GRADES: Boston Celtics 128, Philadelphia 76ers 101
The Philadelphia 76ers must burn.
It’s time to burn it all down. All of it. The Philadelphia 76ers are only down 2-0 to the Boston Celtics, but this team’s issues run far deeper than a slow start. It’s abundantly clear the Sixers as presently constructed are going nowhere fast.
This was a bad game for everyone not wearing Celtics green. Joel Embiid was a moderately bright spot — he scored 34 points on 21 shots — but even he was inadequate in more ways than one. The Sixers looked disinterested at worst, incapable at best.
The Celtics now have a 2-0 lead and all the momentum. Philadelphia can hypothetically still make this a competitive series, but it all feels hopeless. This feels like a well deserved end for one of the most embarrassing teams in recent memory.
Blame, of course, can go all around. The players have underperformed relative to expectations. The front office has made poor decision after poor decision, bungling one of the most asset-rich rebuilding projects in NBA history. The coaching staff, no matter how you feel about Brett Brown, feels unavoidably stale.
Philadelphia is in a rut — a hole. A hole I’m not sure they can get out of.
The Al Horford contract is a disaster. He scored four points off the bench.
The Tobias Harris contract is a disaster. He scored 13 points on 4-for-15 shooting — a stat line that does not properly incapsulate just how bad he was. A truly egregious display of incompetence for someone on a five-year, $180 million contract.
Philadelphia has blatantly refused to build around Joel Embiid his entire career. That refusal reached a peak this summer, with the front office shelling out truckloads of cash to a second center and a poorly-fit power forward. Rather than build for Embiid, the Sixers have decided to build without any thought of maximizing his talent.
It’s unfortunate. A true miscarriage of justice in the basketball world. It’s quite possible that Philadelphia has ruined the prime years of Embiid’s injury-plagued career by fumbling the bag and ignoring the hallmarks of successful modern basketball.
If he asks for a trade this summer, I would not blame him. I don’t think it will happen, and he’s committed by contract well beyond this summer. But if he did — if his dissatisfaction with the Sixers organization grew to that point — I would not blame him.
As for the game, it was all Boston after a swift Sixers start in the first quarter. But the second quarter, the Celtics had seized control, and they never came close to relinquishing it. Jayson Tatum is a superstar, the Sixers have no idea how to defend Kemba Walker, and the loss of Gordon Hayward barely made a dent. If you can’t figure out Romeo Langford and Grant Williams, you aren’t winning a playoff series.
Brett Brown made some confounding decisions in this game.
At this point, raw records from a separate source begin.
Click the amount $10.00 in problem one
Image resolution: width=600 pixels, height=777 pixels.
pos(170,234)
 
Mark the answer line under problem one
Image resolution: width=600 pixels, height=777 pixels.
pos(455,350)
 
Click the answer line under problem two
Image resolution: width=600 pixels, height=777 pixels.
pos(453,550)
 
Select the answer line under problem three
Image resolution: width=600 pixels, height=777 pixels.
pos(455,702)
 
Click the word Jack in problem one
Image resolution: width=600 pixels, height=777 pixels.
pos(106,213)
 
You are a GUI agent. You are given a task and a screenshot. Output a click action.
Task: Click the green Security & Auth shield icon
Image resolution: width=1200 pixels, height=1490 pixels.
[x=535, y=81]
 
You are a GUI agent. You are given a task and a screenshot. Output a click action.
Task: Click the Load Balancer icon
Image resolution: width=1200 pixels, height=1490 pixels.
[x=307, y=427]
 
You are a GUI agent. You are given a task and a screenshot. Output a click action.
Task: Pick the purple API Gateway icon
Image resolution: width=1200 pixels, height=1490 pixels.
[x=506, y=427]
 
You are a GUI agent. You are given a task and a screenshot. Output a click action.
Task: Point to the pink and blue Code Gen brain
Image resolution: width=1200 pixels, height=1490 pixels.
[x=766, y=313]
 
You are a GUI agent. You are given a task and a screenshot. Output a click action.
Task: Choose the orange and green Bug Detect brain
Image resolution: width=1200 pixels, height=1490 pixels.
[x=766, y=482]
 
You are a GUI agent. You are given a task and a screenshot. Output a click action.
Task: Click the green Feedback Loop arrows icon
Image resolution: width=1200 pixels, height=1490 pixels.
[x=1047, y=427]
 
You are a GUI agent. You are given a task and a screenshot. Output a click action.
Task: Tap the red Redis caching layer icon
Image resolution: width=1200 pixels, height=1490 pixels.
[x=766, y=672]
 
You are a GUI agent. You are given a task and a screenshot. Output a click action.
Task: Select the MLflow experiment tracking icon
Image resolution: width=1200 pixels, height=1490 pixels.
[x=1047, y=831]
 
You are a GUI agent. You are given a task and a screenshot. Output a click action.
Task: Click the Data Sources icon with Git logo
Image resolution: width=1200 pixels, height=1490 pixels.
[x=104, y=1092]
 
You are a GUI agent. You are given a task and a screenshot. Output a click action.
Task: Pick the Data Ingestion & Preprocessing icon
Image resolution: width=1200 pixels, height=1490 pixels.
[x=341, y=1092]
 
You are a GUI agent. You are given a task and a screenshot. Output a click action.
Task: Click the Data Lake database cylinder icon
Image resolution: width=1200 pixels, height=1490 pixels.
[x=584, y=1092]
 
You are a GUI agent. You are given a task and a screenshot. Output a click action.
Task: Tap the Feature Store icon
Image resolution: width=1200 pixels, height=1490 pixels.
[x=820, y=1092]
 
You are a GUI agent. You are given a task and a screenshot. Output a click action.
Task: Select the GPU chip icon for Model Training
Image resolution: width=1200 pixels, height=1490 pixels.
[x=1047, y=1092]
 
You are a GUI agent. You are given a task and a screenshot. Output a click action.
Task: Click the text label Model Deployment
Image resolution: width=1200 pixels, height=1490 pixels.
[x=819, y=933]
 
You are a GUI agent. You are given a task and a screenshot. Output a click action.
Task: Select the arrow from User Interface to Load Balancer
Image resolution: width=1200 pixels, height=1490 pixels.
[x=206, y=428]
He made zero meaningful or helpful adjustments on defense, the offense again moved away from Embiid at strange times, and he didn’t play Alec Burks — in the middle of a career hot streak — until four minutes into the second quarter.
I’m as big a fan of Raul Neto as you will fine. In fact, I’ve been a proponent of playing Neto in the past. But giving him nine minutes of playing time before Burks touches the court is a strange and indefensible choice. Play Neto and Burks — it’s not one or the other. You can play multiple ball-handlers.
The Sixers are down 2-0 and it feels much worse. This team has reached rock bottom, and frankly, I’d be shocked if they had enough fight left to make this series interesting. My original prediction was Celtics in five. Perhaps I was too generous.